Adam Shai comments on Alexander Gietelink Oldenziel’s Shortform

Adam Shai 7 Jan 2025 19:20 UTC
6 points
2
This sounds right to me, but importantly it also matters what you are trying to understand (and thus compress). For AI safety, the thing we should be interested in is not the weights directly, but the behavior of the neural network. The behavior (the input-output mapping) is realized through a series of activations. Activations are realized through applying weights to inputs in particular ways. Weights are realized by setting up an optimization problem with a network architecture and training data. One could try compressing at any one of those levels, and of course they are all related, and in some sense if you know the earlier layer of abstraction you know the later one. But in another sense, they are fundamentally different, in exactly how quickly you can retrieve the specific piece of information, in this case the one we are interested in—which is the behavior. If I give you the training data, the network architecture, and the optimization algorithm, it still takes a lot of work to retrieve the behavior.
Thus, the story you gave about how accessibility matters also explains layers of abstraction, and how they relate to understanding.
Another example of this is a dynamical system.

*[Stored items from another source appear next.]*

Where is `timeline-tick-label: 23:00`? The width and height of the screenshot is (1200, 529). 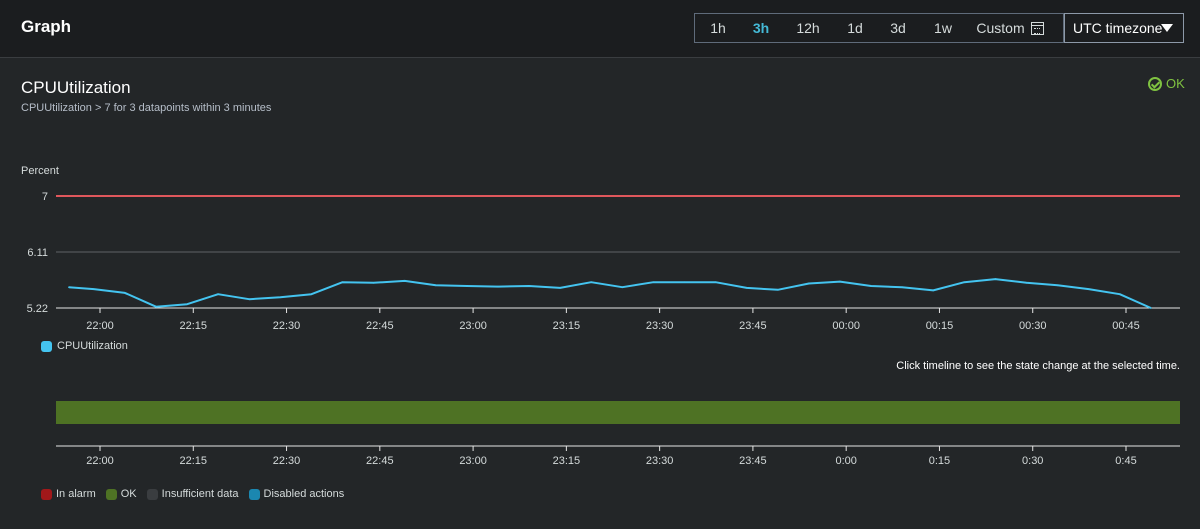 timeline-tick-label: 23:00 is located at coordinates (473, 461).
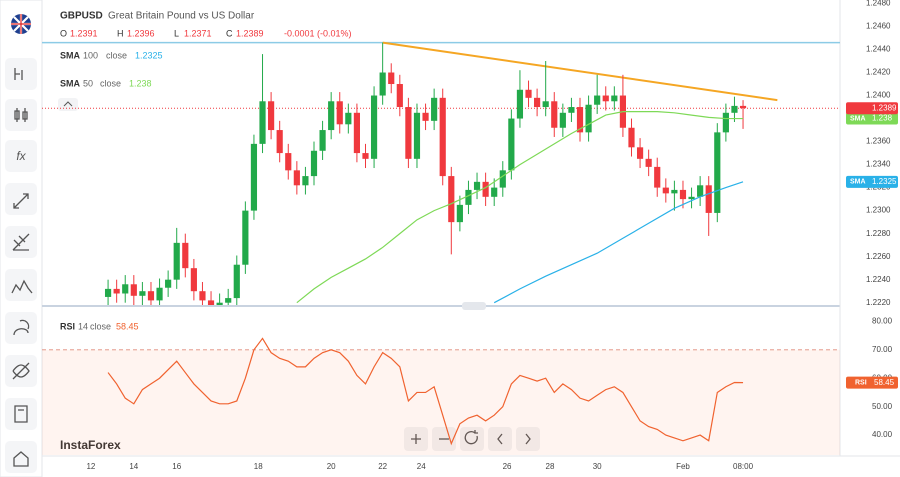 This screenshot has width=900, height=477. Describe the element at coordinates (120, 33) in the screenshot. I see `ohlc-label: H` at that location.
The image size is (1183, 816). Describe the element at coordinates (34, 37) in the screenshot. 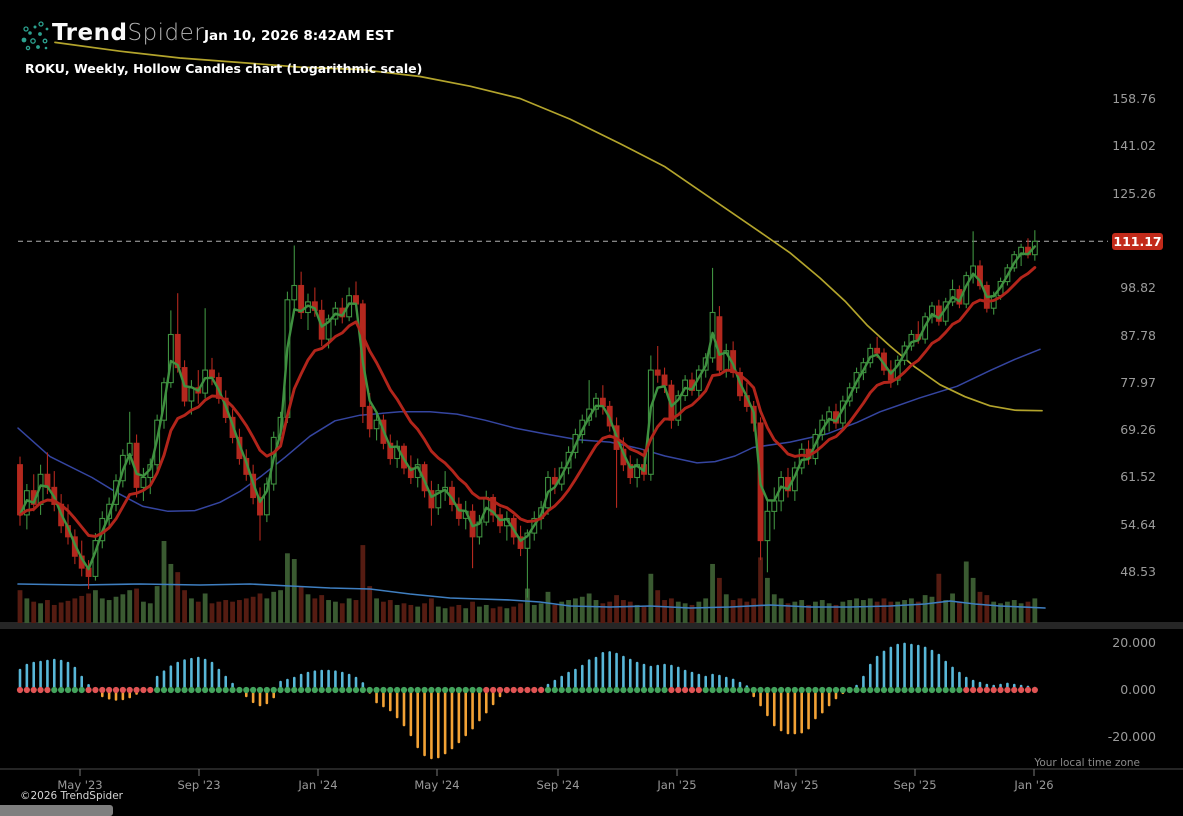

I see `trendspider-logo-icon` at that location.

The differential equation governing it is quite compact: $\dot{x}=f(x)$. But the set of possible trajectories can be quite complicated to describe, and to get them one has to essentially do all the annoying work of integrating the equation! Note that this has implications for compositionality of the systems: While one can compose two differential equations by e.g. adding in some cross term, the behaviors (read: trajectores) of the composite system do not compose! and so one is forced to integrate a new system from scratch!
Now, if we want to understand the behavior of the dynamical system, what should we be trying to compress? How would our understanding look different if we compress the governing equations vs. the trajectories?